- Exercise objective: Convert the data below into a JSON list of strings, one string per line, leaving out blank lines.

— START Raw data —

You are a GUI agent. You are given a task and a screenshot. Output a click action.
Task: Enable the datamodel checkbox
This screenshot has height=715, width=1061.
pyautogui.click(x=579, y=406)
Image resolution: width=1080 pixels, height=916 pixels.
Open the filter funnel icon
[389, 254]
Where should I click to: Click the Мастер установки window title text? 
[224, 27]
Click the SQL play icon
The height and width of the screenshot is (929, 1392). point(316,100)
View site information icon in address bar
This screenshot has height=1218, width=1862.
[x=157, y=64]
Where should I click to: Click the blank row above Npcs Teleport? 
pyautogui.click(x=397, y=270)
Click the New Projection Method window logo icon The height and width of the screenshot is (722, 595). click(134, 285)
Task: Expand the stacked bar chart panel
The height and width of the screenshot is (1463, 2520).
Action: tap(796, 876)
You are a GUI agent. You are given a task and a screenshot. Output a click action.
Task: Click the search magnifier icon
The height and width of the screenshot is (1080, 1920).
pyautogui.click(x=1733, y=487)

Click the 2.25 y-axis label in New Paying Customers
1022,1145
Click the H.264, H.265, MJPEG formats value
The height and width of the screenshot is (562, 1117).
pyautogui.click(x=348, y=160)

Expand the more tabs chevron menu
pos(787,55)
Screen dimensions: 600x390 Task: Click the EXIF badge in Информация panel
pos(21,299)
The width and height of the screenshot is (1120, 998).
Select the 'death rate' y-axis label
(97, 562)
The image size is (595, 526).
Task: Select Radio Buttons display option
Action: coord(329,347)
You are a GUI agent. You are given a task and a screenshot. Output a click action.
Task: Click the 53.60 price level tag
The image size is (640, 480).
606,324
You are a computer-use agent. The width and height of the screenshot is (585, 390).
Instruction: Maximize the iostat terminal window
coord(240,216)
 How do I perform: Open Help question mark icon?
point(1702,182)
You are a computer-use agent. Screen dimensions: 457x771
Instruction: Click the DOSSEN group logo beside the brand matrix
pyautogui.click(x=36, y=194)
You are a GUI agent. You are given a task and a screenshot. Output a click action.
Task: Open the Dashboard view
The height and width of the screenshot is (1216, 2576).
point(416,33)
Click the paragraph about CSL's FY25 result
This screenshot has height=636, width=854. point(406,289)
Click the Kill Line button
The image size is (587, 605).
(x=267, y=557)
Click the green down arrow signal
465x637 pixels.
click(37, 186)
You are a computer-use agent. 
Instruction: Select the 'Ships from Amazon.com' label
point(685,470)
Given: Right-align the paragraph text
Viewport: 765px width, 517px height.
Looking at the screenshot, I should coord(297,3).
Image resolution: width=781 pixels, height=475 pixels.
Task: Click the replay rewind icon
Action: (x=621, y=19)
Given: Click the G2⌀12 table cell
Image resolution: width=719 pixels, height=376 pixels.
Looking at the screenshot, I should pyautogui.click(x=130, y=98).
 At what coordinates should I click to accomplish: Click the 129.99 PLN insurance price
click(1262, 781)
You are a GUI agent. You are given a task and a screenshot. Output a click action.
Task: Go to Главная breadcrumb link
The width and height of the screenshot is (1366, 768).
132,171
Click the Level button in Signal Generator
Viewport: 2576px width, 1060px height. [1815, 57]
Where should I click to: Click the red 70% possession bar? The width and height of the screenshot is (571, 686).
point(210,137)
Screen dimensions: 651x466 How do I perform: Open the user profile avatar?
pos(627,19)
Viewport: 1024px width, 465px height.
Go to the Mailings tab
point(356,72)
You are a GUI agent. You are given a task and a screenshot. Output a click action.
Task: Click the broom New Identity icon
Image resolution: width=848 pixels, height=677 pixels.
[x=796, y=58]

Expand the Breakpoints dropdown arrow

— END Raw data —

- The output:
[
  "You are a GUI agent. You are given a task and a screenshot. Output a click action.",
  "Task: Enable the datamodel checkbox",
  "This screenshot has height=715, width=1061.",
  "pyautogui.click(x=579, y=406)",
  "Image resolution: width=1080 pixels, height=916 pixels.",
  "Open the filter funnel icon",
  "[389, 254]",
  "Where should I click to: Click the Мастер установки window title text? ",
  "[224, 27]",
  "Click the SQL play icon",
  "The height and width of the screenshot is (929, 1392). point(316,100)",
  "View site information icon in address bar",
  "This screenshot has height=1218, width=1862.",
  "[x=157, y=64]",
  "Where should I click to: Click the blank row above Npcs Teleport? ",
  "pyautogui.click(x=397, y=270)",
  "Click the New Projection Method window logo icon The height and width of the screenshot is (722, 595). click(134, 285)",
  "Task: Expand the stacked bar chart panel",
  "The height and width of the screenshot is (1463, 2520).",
  "Action: tap(796, 876)",
  "You are a GUI agent. You are given a task and a screenshot. Output a click action.",
  "Task: Click the search magnifier icon",
  "The height and width of the screenshot is (1080, 1920).",
  "pyautogui.click(x=1733, y=487)",
  "Click the 2.25 y-axis label in New Paying Customers",
  "1022,1145",
  "Click the H.264, H.265, MJPEG formats value",
  "The height and width of the screenshot is (562, 1117).",
  "pyautogui.click(x=348, y=160)",
  "Expand the more tabs chevron menu",
  "pos(787,55)",
  "Screen dimensions: 600x390 Task: Click the EXIF badge in Информация panel",
  "pos(21,299)",
  "The width and height of the screenshot is (1120, 998).",
  "Select the 'death rate' y-axis label",
  "(97, 562)",
  "The image size is (595, 526).",
  "Task: Select Radio Buttons display option",
  "Action: coord(329,347)",
  "You are a GUI agent. You are given a task and a screenshot. Output a click action.",
  "Task: Click the 53.60 price level tag",
  "The image size is (640, 480).",
  "606,324",
  "You are a computer-use agent. The width and height of the screenshot is (585, 390).",
  "Instruction: Maximize the iostat terminal window",
  "coord(240,216)",
  " How do I perform: Open Help question mark icon?",
  "point(1702,182)",
  "You are a computer-use agent. Screen dimensions: 457x771",
  "Instruction: Click the DOSSEN group logo beside the brand matrix",
  "pyautogui.click(x=36, y=194)",
  "You are a GUI agent. You are given a task and a screenshot. Output a click action.",
  "Task: Open the Dashboard view",
  "The height and width of the screenshot is (1216, 2576).",
  "point(416,33)",
  "Click the paragraph about CSL's FY25 result",
  "This screenshot has height=636, width=854. point(406,289)",
  "Click the Kill Line button",
  "The image size is (587, 605).",
  "(x=267, y=557)",
  "Click the green down arrow signal",
  "465x637 pixels.",
  "click(37, 186)",
  "You are a computer-use agent. ",
  "Instruction: Select the 'Ships from Amazon.com' label",
  "point(685,470)",
  "Given: Right-align the paragraph text",
  "Viewport: 765px width, 517px height.",
  "Looking at the screenshot, I should coord(297,3).",
  "Image resolution: width=781 pixels, height=475 pixels.",
  "Task: Click the replay rewind icon",
  "Action: (x=621, y=19)",
  "Given: Click the G2⌀12 table cell",
  "Image resolution: width=719 pixels, height=376 pixels.",
  "Looking at the screenshot, I should pyautogui.click(x=130, y=98).",
  " At what coordinates should I click to accomplish: Click the 129.99 PLN insurance price",
  "click(1262, 781)",
  "You are a GUI agent. You are given a task and a screenshot. Output a click action.",
  "Task: Go to Главная breadcrumb link",
  "The width and height of the screenshot is (1366, 768).",
  "132,171",
  "Click the Level button in Signal Generator",
  "Viewport: 2576px width, 1060px height. [1815, 57]",
  "Where should I click to: Click the red 70% possession bar? The width and height of the screenshot is (571, 686).",
  "point(210,137)",
  "Screen dimensions: 651x466 How do I perform: Open the user profile avatar?",
  "pos(627,19)",
  "Viewport: 1024px width, 465px height.",
  "Go to the Mailings tab",
  "point(356,72)",
  "You are a GUI agent. You are given a task and a screenshot. Output a click action.",
  "Task: Click the broom New Identity icon",
  "Image resolution: width=848 pixels, height=677 pixels.",
  "[x=796, y=58]",
  "Expand the Breakpoints dropdown arrow"
]